Event dependent configuration broken with multiple pipelines?

Hi,

If I set pipeline.workers > 1 then event dependent configuration, "%{}", appears to be disabled. Here is my test case.

#!/bin/bash

# This works
export TIX_VERSION=1
gunzip --stdout tmp/cart.gz | logstash --pipeline.workers 1 --path.config=logstash/cart_logstash.conf

# This does not
export TIX_VERSION=2
gunzip --stdout tmp/cart.gz | logstash --pipeline.workers 4 --path.config=logstash/cart_logstash.conf

The single worker creates a series of indices, with the document_id's set with document_id. The parallel worker creates one index, with %{} in its name, with one document whose id is %{id} and lots of deleted documents.

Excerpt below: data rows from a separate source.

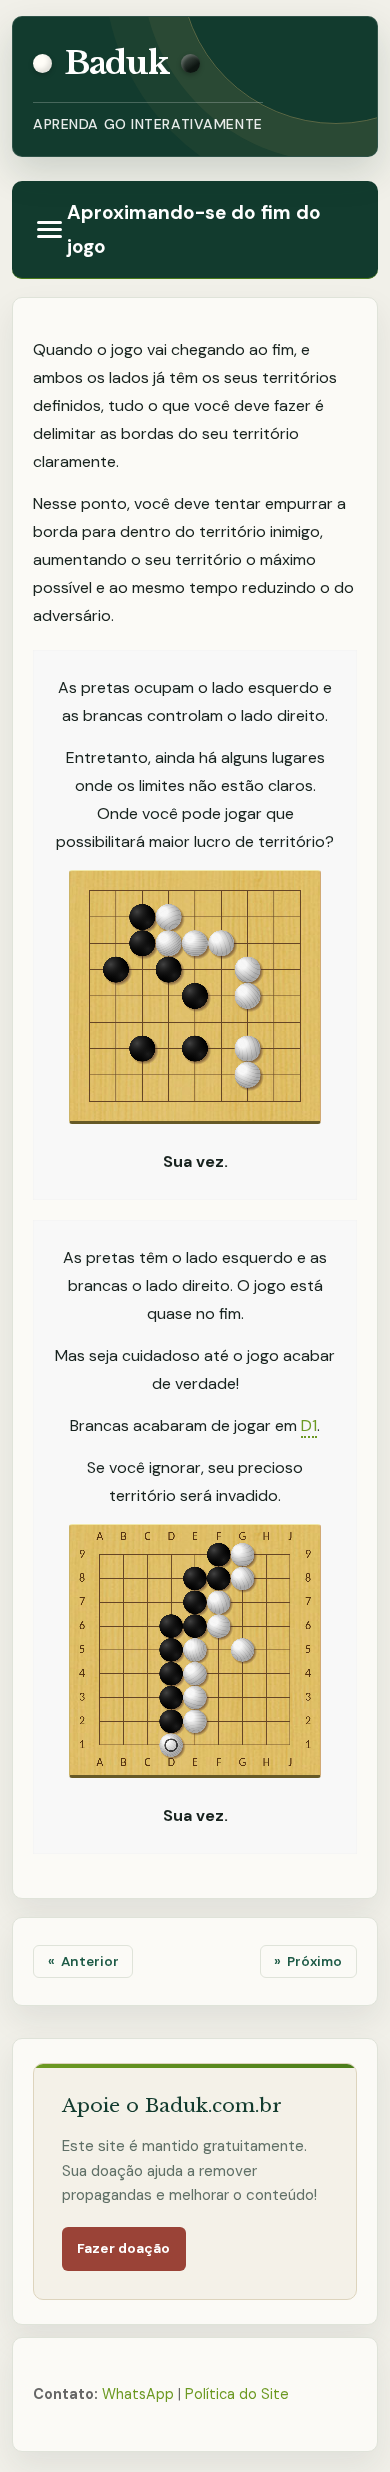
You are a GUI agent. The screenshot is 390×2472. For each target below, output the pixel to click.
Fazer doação (124, 2248)
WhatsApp (138, 2394)
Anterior (90, 1961)
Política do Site (237, 2394)
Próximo (314, 1961)
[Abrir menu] (49, 229)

I'm running logstash 6.2.4, which brew tells me is current.

My config file is as follows:

input {
    stdin {}
}
filter {
    mutate {
        gsub => ["message", "\"", "'"]
        # Double quote problem https://discuss.elastic.co/t/csv-filter-quote-character-causing-csvparsefailure/121273/3 '
    }
    csv {
        autodetect_column_names => "true"
        remove_field => ["message"] # message is the unparsed row
        separator => "	" # Yes, that is supposed to be a literal tab
        skip_empty_columns => "true"
        skip_header =>"true"
    }
    date {
      match => ["arrival_date", "YYYY-MM-dd HH:mm:ss"]
      target => "arrival_date"
      timezone => "UTC"
    }
    mutate {
     remove_field => ["host"]
    }
}
output {
      elasticsearch {
        document_id => "%{id}"
        hosts => ["${ES_HOST}:${ES_PORT}"]
        http_compression => "true"
        index => "cart-%{slug}-v${TIX_VERSION}"
        manage_template => "false"
        password => "${ES_PASS}"
        ssl => "true"
        user => "${ES_USER}"
    }
}  

Have I missed something, or should I open an issue?

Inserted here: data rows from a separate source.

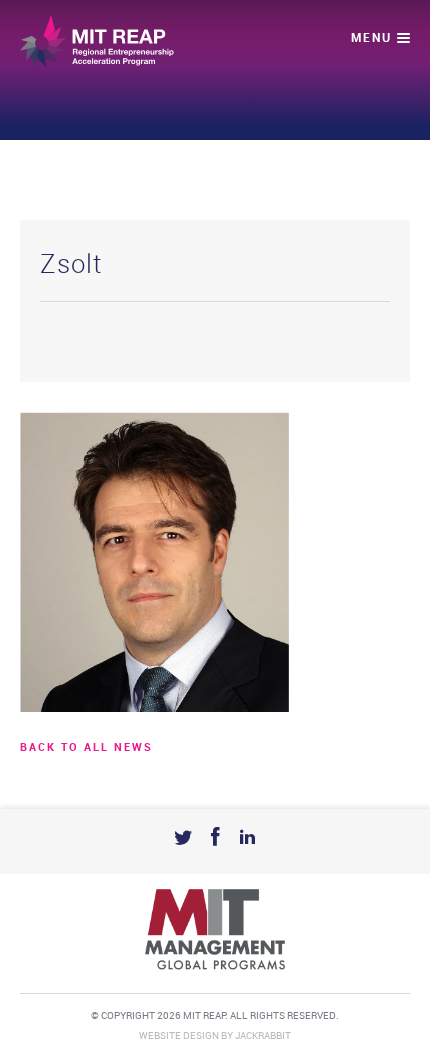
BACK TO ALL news (86, 748)
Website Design (179, 1036)
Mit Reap (97, 41)
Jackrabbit (263, 1036)
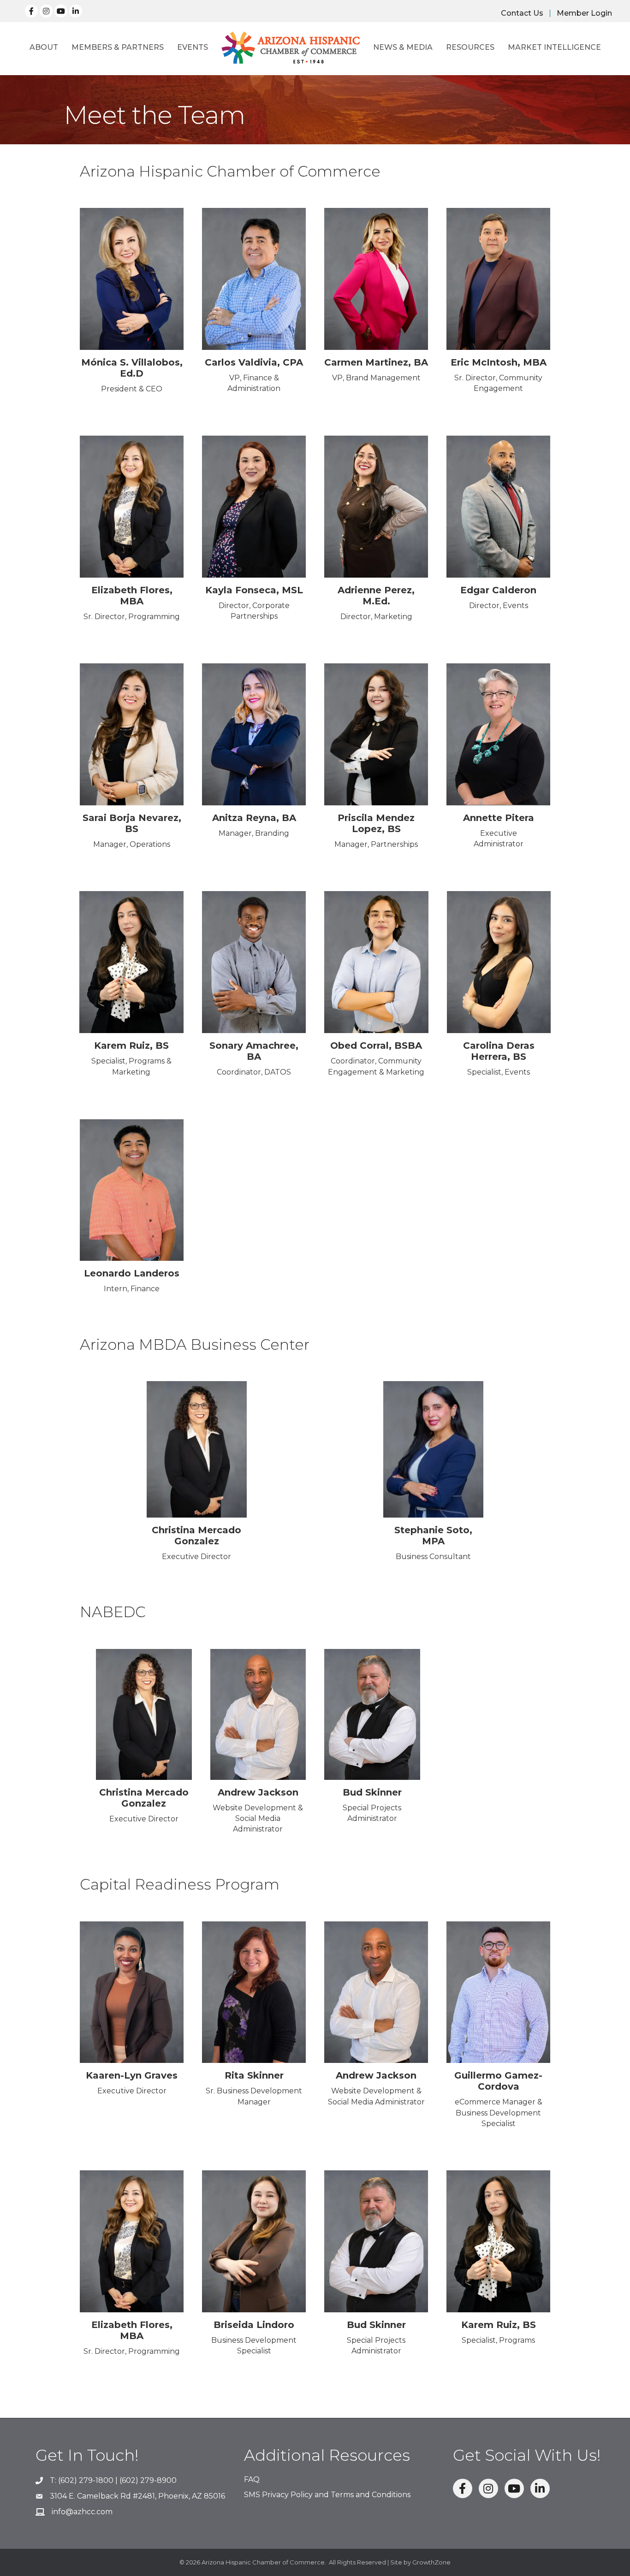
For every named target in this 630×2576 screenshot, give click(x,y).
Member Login (584, 13)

If I set pipeline.workers > 1 then event dependent configuration, "%{}", appears to be disabled.

That sounds extremely unlikely, but I don't really have a better suggestion to offer. What happens if you replace your elasticsearch output with stdout { codec => rubydebug }? Do all resulting events contain the required id and slug fields?

stdout { codec => rubydebug } is giving me nonsense, like this:

{
"@version" => "1",
"locationA" => "locationA",
"@timestamp" => 2018-07-30T20:35:38.032Z,
"0.00" => "0.00",
"2016-03-19 22:00:00" => "2015-11-11 21:00:00",
"0000788c-87da-4219-9379-dd7f0febd1ac" => "0001c971-cc81-4cf1-8ae5-843958777a2d",
"8" => "3",
"Amanda.Example@notreal.com" => "Barry@example.com",
"Amanda Example" => "Barry Fake Person",
"Venue A" => "Venue A"
}

It perhaps has failed to autodetect_column_names?

Yes, that's most likely the case. I've never trusted the autodetect feature.

1 Like

There is already an issue for this in logstash-csv-filter.

This topic was automatically closed 28 days after the last reply. New replies are no longer allowed.